Two billion-dollar deals in a day – Medtech Mergermania 2016 appears to be on. Stryker had been expected to use its $4bn-plus cash pile to buy, but those hoping for an orthopaedics tie-up with Smith & Nephew were disappointed.
Instead the company has decided to bolster its MedSurg division with the acquisition of Sage Products for $2.8bn. This unit accounted for just under 40% of Stryker’s total revenue last year, but with the addition of Sage’s $430m 2015 revenues it will take over from the Reconstructive segment – its orthopaedic implants – to become Stryker’s largest division (see table). Stryker is no longer mainly an orthopaedics company.
Sage makes devices for use in the ICU, including products to help wash patients and systems to help nurses turn them in bed. According to analysts at BMO Capital Markets, the private Illinois-based group is market leader in all of the segments it serves. Its four divisions are infection prevention, basin elimination, skin injury prevention and healthcare worker injury prevention.
|Stryker changes focus|
|Global sales ($m)|
|Segment||2013||%||2014||%||2015||%||2015 plus Sage||%|
|Neurotechnology and Spine||1,658||18%||1,741||18%||1,828||18%||1,828||18%|
|Total company revenues||9,021||100%||9,675||100%||9,938||100%||10,385||100%|
While many people were expecting more consolidation in the orthopaedics industry – Ernst & Young experts told EP Vantage exactly this in October – Stryker’s decision to bulk up its hospital products is by no means a foolish one.

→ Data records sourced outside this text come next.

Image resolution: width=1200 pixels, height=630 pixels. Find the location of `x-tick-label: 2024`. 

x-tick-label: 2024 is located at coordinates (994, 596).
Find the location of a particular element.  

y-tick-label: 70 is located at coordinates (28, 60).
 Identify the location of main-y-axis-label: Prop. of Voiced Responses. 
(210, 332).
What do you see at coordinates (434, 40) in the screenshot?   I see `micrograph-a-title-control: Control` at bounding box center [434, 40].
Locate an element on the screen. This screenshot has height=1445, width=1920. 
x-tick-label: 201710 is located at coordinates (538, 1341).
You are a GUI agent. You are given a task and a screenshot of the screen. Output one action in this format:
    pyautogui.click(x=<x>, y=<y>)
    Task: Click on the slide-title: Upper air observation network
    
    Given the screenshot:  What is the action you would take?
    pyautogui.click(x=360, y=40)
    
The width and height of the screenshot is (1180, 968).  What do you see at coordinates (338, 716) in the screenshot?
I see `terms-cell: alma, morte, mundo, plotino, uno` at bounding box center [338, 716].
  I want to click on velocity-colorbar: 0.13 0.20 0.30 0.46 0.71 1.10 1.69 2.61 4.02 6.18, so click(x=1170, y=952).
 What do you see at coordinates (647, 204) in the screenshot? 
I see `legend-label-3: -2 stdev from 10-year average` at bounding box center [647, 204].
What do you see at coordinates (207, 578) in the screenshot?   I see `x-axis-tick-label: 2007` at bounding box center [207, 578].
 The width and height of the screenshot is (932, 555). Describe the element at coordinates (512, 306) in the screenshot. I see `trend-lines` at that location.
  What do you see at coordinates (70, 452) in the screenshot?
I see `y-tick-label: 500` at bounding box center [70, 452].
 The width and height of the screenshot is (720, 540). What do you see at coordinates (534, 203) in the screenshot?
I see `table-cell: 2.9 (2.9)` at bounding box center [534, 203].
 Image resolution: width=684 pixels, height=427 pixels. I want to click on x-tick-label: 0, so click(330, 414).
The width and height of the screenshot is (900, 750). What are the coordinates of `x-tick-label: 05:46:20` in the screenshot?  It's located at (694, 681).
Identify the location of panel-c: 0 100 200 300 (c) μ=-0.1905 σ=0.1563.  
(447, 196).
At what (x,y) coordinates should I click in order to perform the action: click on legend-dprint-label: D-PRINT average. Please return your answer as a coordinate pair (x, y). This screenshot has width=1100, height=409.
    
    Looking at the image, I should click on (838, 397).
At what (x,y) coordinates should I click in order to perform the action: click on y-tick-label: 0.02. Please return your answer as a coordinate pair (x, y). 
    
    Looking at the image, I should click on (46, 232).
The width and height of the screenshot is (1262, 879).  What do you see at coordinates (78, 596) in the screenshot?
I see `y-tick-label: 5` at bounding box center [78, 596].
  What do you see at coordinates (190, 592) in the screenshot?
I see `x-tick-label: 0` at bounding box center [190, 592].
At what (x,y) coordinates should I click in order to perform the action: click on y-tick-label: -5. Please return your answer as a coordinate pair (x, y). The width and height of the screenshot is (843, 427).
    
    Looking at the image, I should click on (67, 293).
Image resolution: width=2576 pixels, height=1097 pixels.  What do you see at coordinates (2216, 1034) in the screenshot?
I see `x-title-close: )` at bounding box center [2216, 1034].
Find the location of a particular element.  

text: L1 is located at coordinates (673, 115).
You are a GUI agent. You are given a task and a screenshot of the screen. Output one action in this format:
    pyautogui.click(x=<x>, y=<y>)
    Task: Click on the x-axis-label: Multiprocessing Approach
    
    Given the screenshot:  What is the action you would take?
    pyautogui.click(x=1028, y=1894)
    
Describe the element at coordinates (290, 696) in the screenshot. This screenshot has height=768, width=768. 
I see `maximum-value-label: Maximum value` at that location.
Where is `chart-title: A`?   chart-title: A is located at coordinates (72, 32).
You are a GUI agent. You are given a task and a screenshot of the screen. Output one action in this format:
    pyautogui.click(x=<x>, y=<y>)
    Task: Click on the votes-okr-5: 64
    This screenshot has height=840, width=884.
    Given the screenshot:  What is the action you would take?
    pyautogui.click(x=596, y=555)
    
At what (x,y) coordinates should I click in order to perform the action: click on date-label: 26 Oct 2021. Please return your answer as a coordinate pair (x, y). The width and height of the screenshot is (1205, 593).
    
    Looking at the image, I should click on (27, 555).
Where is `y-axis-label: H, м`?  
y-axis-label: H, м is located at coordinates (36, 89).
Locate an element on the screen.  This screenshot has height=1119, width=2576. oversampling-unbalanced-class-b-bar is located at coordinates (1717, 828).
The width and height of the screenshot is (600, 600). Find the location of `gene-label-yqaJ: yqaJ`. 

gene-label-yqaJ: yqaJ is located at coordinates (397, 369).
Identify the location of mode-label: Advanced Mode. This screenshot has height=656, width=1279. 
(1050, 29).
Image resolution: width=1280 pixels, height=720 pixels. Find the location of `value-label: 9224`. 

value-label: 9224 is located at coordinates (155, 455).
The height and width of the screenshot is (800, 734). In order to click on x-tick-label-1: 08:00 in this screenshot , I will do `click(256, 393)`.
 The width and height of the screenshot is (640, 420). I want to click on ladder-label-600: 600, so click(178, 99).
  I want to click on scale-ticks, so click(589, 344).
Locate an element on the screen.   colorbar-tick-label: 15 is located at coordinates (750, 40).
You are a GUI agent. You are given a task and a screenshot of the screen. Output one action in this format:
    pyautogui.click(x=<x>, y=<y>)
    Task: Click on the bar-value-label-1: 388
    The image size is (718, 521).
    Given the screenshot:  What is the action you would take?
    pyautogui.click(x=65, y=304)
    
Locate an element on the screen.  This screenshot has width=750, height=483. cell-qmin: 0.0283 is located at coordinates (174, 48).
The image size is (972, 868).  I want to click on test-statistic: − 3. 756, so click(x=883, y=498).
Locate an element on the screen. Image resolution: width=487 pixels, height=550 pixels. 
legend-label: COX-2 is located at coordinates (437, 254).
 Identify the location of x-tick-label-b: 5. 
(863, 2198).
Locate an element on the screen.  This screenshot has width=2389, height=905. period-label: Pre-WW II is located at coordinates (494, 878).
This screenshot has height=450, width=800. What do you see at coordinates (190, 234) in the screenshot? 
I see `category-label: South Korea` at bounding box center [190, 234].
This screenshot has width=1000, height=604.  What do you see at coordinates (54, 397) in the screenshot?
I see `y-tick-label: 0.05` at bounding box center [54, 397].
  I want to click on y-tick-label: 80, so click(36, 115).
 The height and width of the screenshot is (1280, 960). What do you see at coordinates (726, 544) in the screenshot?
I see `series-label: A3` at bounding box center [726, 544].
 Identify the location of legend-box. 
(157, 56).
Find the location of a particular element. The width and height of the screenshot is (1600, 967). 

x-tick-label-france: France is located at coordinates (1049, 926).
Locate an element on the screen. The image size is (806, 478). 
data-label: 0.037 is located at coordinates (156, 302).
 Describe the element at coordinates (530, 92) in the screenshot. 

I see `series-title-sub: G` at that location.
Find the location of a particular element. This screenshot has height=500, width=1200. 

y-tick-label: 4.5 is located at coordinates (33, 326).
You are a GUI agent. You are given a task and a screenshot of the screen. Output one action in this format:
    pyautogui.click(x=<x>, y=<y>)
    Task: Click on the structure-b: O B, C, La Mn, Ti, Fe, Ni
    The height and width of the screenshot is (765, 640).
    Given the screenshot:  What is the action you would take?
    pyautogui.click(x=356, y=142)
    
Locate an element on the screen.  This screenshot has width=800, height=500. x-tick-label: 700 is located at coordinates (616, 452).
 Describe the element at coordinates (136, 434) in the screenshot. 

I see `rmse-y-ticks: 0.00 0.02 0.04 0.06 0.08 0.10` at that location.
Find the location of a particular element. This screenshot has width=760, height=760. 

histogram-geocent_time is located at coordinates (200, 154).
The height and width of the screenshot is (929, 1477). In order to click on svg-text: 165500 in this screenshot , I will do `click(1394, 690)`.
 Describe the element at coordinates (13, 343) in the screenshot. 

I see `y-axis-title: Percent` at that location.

Hospital budgets have shrunk over the years and buyers are increasingly motivated not just by low prices but by the cost savings products can offer. Sage’s cleaning technologies are designed to mitigate or eliminate hospital-acquired infections such as MRSA that can vastly increase the cost of patient care. Some insurers, including the CMS, refuse to cover what they consider preventable complications.
The deal is expensive at 6.4x sales. But Sage is growing fast; its 2015 sales of $430m were up 13% from the previous year, Stryker said. Despite Stryker’s recent focus on expanding its sales in non-US and emerging markets it has opted to buy a company that makes 95% of its money in the US.
Stryker will finance the purchase of Sage from the private equity concern Madison Dearborn Partners with a mix of cash and debt. The transaction will come with a $500m tax benefit for Stryker, though BMO analysts wrote that in 2016 its tax rate was now expected to be 18.0-18.5%, versus 17.0-17.5%, given that most of Sage’s sales are US-generated.
The company says the transaction will be accretive by 5¢ – increasing its 2016 EPS guidance to $5.55-5.75 – and will add to cash flows over the next 15 years.
Stryker ended 2015 with $4.1bn in cash and marketable securities and $4bn debt, and as acquiring is a key part of its corporate plans more deals should be expected. The sectors it might target are less predictable.
So after folding Sage’s products into its MedSurg division – it has not explicitly said it would do this but there is nowhere else sensible to put them – Stryker will predominantly be a hospital products company.
Unless that longed-for Smith & Nephew acquisition materialises, of course.